REQUIRED TASK -
Output the records below exactly as they appear, but only the part that opens with the line containing "The image size is (1015, 875)." and closes with the line containing "Click the Add", including both of those lines.

[start RECORD LIST]

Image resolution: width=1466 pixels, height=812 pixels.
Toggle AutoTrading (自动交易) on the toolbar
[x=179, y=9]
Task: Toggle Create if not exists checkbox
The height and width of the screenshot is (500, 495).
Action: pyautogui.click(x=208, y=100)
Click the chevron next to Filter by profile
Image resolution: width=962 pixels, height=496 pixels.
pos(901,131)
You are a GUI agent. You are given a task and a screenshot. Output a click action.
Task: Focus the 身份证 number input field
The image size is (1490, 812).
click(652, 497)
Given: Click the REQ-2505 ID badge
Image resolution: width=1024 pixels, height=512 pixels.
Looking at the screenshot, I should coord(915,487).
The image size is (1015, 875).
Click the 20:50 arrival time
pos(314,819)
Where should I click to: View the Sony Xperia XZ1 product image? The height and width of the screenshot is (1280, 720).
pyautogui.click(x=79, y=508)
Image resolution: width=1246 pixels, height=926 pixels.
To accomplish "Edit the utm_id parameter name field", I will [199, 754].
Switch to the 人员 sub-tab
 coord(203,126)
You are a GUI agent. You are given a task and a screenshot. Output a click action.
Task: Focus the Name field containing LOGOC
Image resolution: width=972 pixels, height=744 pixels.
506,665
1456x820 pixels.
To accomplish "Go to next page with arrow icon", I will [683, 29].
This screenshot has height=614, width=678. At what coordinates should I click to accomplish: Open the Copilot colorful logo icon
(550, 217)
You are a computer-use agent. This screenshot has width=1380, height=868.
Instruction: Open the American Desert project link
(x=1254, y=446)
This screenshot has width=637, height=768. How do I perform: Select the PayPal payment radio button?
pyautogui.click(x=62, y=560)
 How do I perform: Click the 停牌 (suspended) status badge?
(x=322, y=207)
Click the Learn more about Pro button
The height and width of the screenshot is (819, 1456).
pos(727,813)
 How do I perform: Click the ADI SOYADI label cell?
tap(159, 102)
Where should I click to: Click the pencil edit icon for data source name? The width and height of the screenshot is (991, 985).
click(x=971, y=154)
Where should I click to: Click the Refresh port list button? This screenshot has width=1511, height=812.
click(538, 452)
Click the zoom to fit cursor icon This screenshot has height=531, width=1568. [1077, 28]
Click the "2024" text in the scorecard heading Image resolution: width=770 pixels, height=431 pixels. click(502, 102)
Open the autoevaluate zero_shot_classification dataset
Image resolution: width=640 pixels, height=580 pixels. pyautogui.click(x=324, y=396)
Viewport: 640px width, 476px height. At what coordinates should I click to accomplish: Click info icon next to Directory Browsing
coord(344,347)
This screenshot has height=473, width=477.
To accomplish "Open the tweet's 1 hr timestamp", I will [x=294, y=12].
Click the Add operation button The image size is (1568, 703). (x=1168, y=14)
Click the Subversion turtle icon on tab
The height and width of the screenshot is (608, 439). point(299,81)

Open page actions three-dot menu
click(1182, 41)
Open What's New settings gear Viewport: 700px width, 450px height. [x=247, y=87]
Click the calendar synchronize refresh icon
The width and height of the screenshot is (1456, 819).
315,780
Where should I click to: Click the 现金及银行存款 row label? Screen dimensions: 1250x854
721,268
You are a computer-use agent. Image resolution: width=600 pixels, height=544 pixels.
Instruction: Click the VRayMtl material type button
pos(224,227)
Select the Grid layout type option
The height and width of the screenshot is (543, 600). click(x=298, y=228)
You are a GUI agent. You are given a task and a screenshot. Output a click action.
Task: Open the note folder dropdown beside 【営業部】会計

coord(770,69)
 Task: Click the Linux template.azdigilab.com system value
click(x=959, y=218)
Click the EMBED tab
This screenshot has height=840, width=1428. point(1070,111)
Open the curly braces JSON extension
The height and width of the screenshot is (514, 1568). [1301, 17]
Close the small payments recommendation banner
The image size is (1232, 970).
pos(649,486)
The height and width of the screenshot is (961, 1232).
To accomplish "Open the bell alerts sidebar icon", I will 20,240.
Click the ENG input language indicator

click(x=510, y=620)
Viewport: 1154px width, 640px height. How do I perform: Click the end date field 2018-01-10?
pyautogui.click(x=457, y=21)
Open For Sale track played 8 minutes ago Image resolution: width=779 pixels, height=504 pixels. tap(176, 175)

[end RECORD LIST]

REPLY TO THE EXERCISE -
The image size is (1015, 875).
Click the 20:50 arrival time
pos(314,819)
Where should I click to: View the Sony Xperia XZ1 product image? The height and width of the screenshot is (1280, 720).
pyautogui.click(x=79, y=508)
Image resolution: width=1246 pixels, height=926 pixels.
To accomplish "Edit the utm_id parameter name field", I will [199, 754].
Switch to the 人员 sub-tab
 coord(203,126)
You are a GUI agent. You are given a task and a screenshot. Output a click action.
Task: Focus the Name field containing LOGOC
Image resolution: width=972 pixels, height=744 pixels.
506,665
1456x820 pixels.
To accomplish "Go to next page with arrow icon", I will [683, 29].
This screenshot has height=614, width=678. At what coordinates should I click to accomplish: Open the Copilot colorful logo icon
(550, 217)
You are a computer-use agent. This screenshot has width=1380, height=868.
Instruction: Open the American Desert project link
(x=1254, y=446)
This screenshot has width=637, height=768. How do I perform: Select the PayPal payment radio button?
pyautogui.click(x=62, y=560)
 How do I perform: Click the 停牌 (suspended) status badge?
(x=322, y=207)
Click the Learn more about Pro button
The height and width of the screenshot is (819, 1456).
pos(727,813)
 How do I perform: Click the ADI SOYADI label cell?
tap(159, 102)
Where should I click to: Click the pencil edit icon for data source name? The width and height of the screenshot is (991, 985).
click(x=971, y=154)
Where should I click to: Click the Refresh port list button? This screenshot has width=1511, height=812.
click(538, 452)
Click the zoom to fit cursor icon This screenshot has height=531, width=1568. [1077, 28]
Click the "2024" text in the scorecard heading Image resolution: width=770 pixels, height=431 pixels. click(502, 102)
Open the autoevaluate zero_shot_classification dataset
Image resolution: width=640 pixels, height=580 pixels. pyautogui.click(x=324, y=396)
Viewport: 640px width, 476px height. At what coordinates should I click to accomplish: Click info icon next to Directory Browsing
coord(344,347)
This screenshot has height=473, width=477.
To accomplish "Open the tweet's 1 hr timestamp", I will [x=294, y=12].
Click the Add operation button The image size is (1568, 703). (x=1168, y=14)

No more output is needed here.